Uma ação civil de improbidade administrativa ajuizada em 2023 pelo Ministério Público de Minas Gerais (MPMG) revela um cenário que lembra o famoso seriado “A Grande Família”. Segundo o processo nº 5001074-74.2023.8.13.0611, que tramita na 2ª Vara Cível da Comarca de São Francisco, a Prefeitura de Icaraí de Minas tornou-se palco para a nomeação de parentes e afins de servidores ocupantes de cargos de chefia e direção, prática conhecida como nepotismo e vedada pela Constituição Federal.
As nomeações sob suspeita
De acordo com a ação, ajuizada
pela promotora de justiça Carolina Rita Torres Gruber, o prefeito Gonsalo
Antônio Mendes de Magalhães (PT) nomeou para cargos comissionados pessoas com
laços familiares diretos com secretários municipais.
O MPMG cita como
exemplos Anézia Cristina Alves Queiroz, Diretora de Recursos Humanos, sobrinha
do Secretário de Governo, Antônio Cézar Botelho da Silva; Aécio Ronan Almeida
Magalhães, Subsecretário de Agricultura, cunhado da secretária Municipal de
Administração e Planejamento; Valdilene Mendes Veloso Almeida,
As nomeações, segundo o
Ministério Público, ferem o princípio da moralidade administrativa e configuram
ato de improbidade.
Recomendação ignorada
Antes de ajuizar a
ação, o Ministério Público expediu uma Recomendação Administrativa para que os
servidores fossem exonerados. O Prefeito, no entanto, ignorou a recomendação e manteve
as nomeações, alegando que não havia subordinação hierárquica entre os nomeados
e seus parentes.
O que diz a lei
A Súmula Vinculante nº
13 do STF proíbe expressamente a nomeação de cônjuges, companheiros ou parentes
até o terceiro grau de autoridades ou de servidores em cargos de direção,
chefia ou assessoramento para funções de confiança ou cargos comissionados na
Administração Pública.
Conforme destaca o MPMG,
a violação atinge os princípios da impessoalidade, moralidade e eficiência
administrativa, fundamentos essenciais do serviço público.

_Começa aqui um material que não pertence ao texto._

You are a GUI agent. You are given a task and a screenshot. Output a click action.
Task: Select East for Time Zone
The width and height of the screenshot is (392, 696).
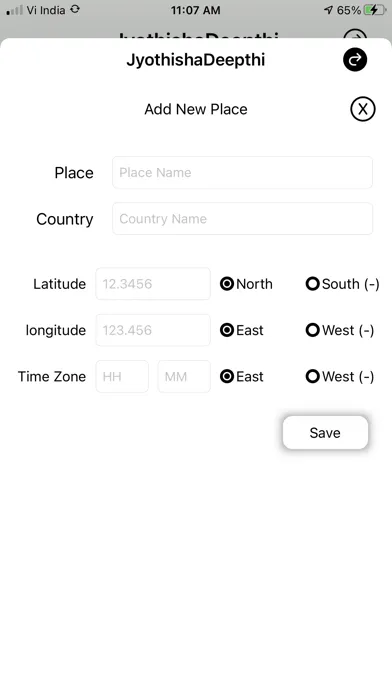[226, 376]
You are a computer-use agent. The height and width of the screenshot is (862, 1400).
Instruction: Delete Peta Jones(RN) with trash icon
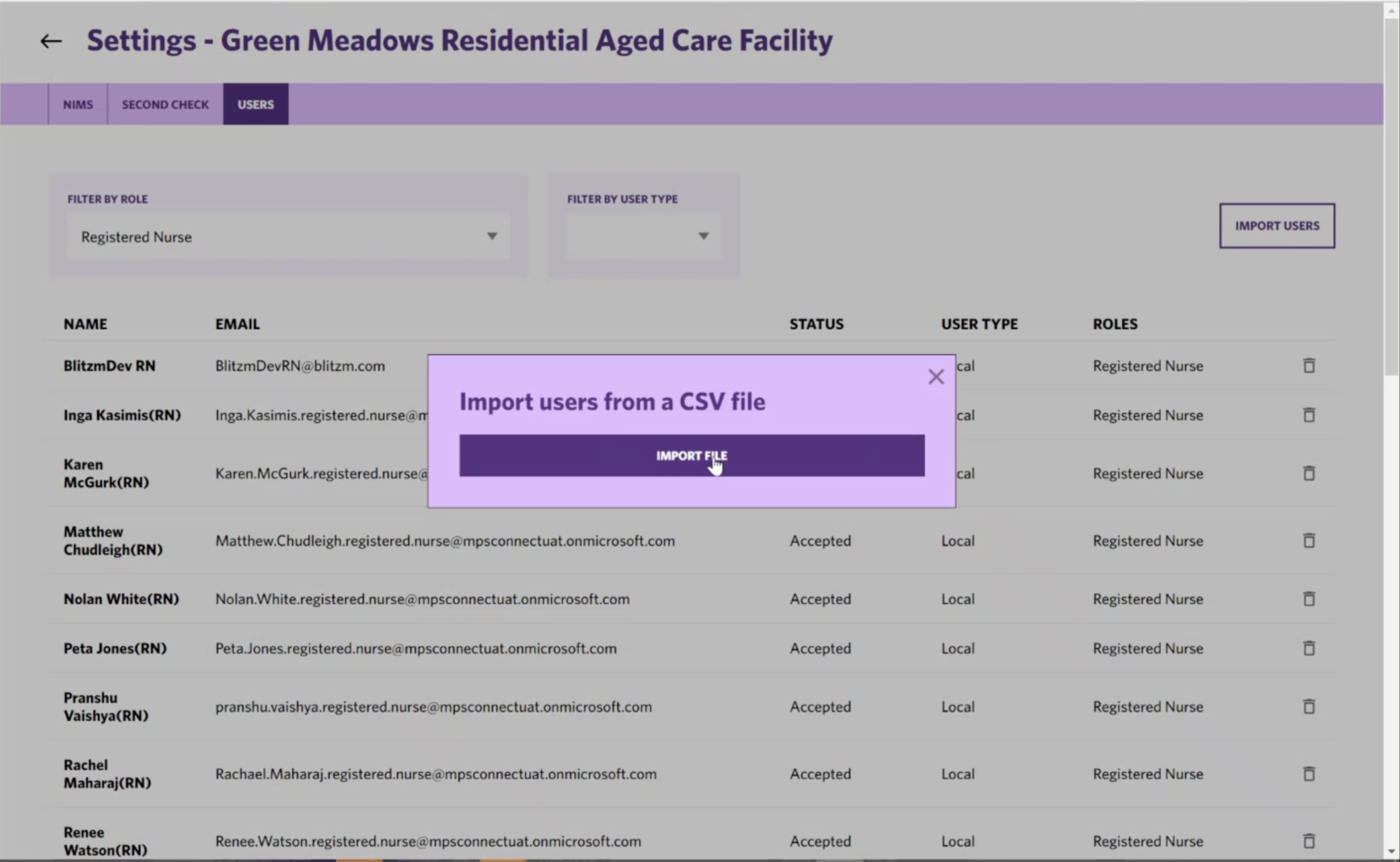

Pedidos e possíveis sanções
O Ministério Público
requer na ação, que a justiça condene os réus Gonsalo Antônio Mendes de
Magalhães, Anézia Cristina Alves Queiroz, Antônio Cézar Botelho da Silva, Aécio
Ronan Almeida Magalhães e Valdilene Mendes Veloso Almeida, ao pagamento de
multa civil de até 24 vezes o valor da remuneração do agente público; a proibição
de contratar com o poder público ou receber benefícios fiscais pelo prazo de
até quatro anos; além do pagamento das custas do processo.
A ação ainda está em
curso, aguardando decisão judicial.
Impacto na comunidade
Moradores e representantes
da sociedade civil de Icaraí de Minas acompanham o caso com expectativa. Para
muitos, o desfecho da ação poderá ser um divisor de águas na luta contra
práticas de favorecimento indevido na administração pública local.
Para os moradores, o caso
reforça a necessidade de vigilância sobre a gestão pública, especialmente em
municípios de pequeno porte, onde laços familiares e políticos muitas vezes se
sobrepõem ao interesse coletivo. A ação do Ministério Público serve como alerta
e exemplo de fiscalização das instituições de controle.